# fark etmeyecekmiş



## rupertbrooke

This is a usage of the future but what is the exact meaning of the suffix -ecek +miş? Does it mean 'it seems it will have made'/here wıth -me- 'it seems it won't have made'? What is the exact nuance of this usage; is it colloquial?


----------



## Bespelled

Hello rupertbrooke,

In this case the suffix "-miş" does not modify the time of the verb, but only implies that the speaker has found out about the action from somebody else. Depending on the context, the meaning of the phrase in English might be "I heard that it won't make a difference", "they say that it won't make the difference" etc. What "-miş" denotes here is basically that the speaker did not have first-hand access to the information and that he or she is reporting what he or she found out from somebody else.  
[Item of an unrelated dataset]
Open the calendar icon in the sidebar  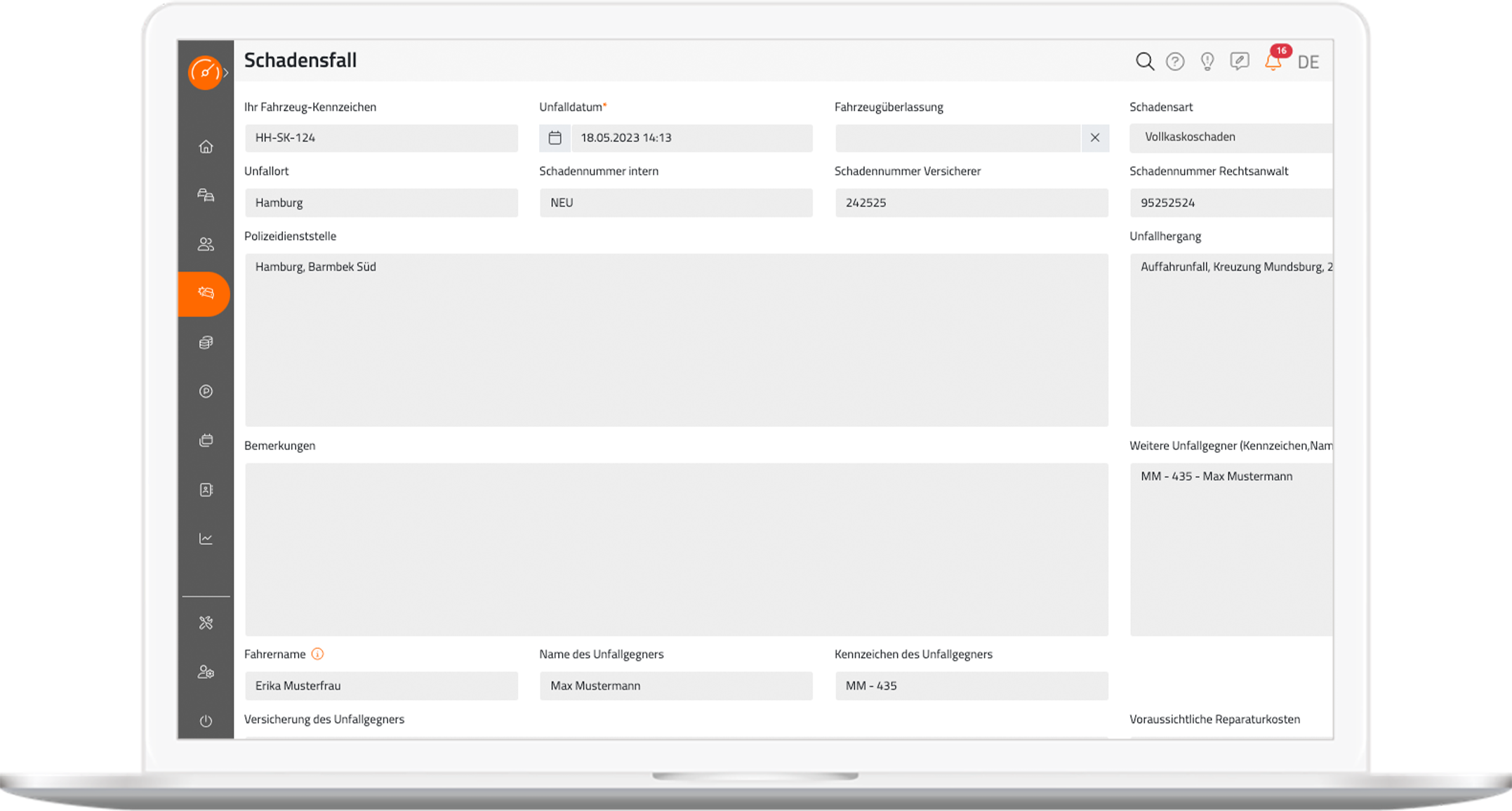[206, 440]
You are right, this construction is colloquial.

Hope this helped


----------



## Reverence

One word, my friend: Mirative.


----------



## rupertbrooke

The one word you provided, Reverence, is all I need to know. A Latin professor I knew who was the only Tibetan scholar in a top UK university uttered the immortal comment:'Have you never heard of the Mirative? Such ignorance is lamentable!' A clever remark indeed since the Mirative in English is often only marked by an exclamation or a question mark. In Tibetan it only indicates evidentiality--incidentally, the word was coined in the first place for Tibetan. Can or does it also indicate surprise as well as evidentiality in Turkish?


----------



## Reverence

Doesn't have much to do with surprise, but the "-miş" suffix is widely used to mock people one is angry with.

- Buraya gelirse fena olurmuş. Gelsin de görelim. Edepsize bak hele. (It'll end badly if he comes over here, he says. We'll see when he does. Such impertinence.)
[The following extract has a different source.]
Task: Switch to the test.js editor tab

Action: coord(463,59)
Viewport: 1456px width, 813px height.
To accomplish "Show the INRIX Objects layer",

- Dünyanın en sağlam arabasıymış. Yesinler sağlamlığını. (The most sturdy car in the world, they say. Sturdy, my eye.)


----------



## rupertbrooke

You, Reverence, are the first person to refer to the Mirative since I left university over forty years ago! I suppose the idiom
'Yesınler' comes from the (apocryphal) story about Marie Antoinette who is alleged to have said  'ekmek bulamıyorlarsa pasta yesinler'? Is there a particular context in which 'yezmezler (they won't believe it)' & in sport 'yenildi'(does it mean 'a side lost') are used?


----------



## Reverence

Well, the verb "yemek" in "yesinler" is an euphemism. If you're wondering what kind, it's the profane kind. That "my eye" over there in the translation, we both know it isn't actually my "eye". Similarly, the implied action in the Turkish part isn't eating, but rather, well, sexual intercourse.

About "yemezler" or "yutturamazsın", well, those are actually innocent ways of saying "not buying it". The verb "yenmek" (defeat), on the other hand, is an altogether different verb, though there's a fairly good chance it was derived from "yemek".

There's nothing specific about the usage. "Telekom, Efes'e 87-83 yenilmiş." (Telekom was beaten by Efes 87-83, as I heard.)


----------



## rupertbrooke

Aman yarabbi! Yediği naneye bak! Another 'eating(!)' idiom.....


----------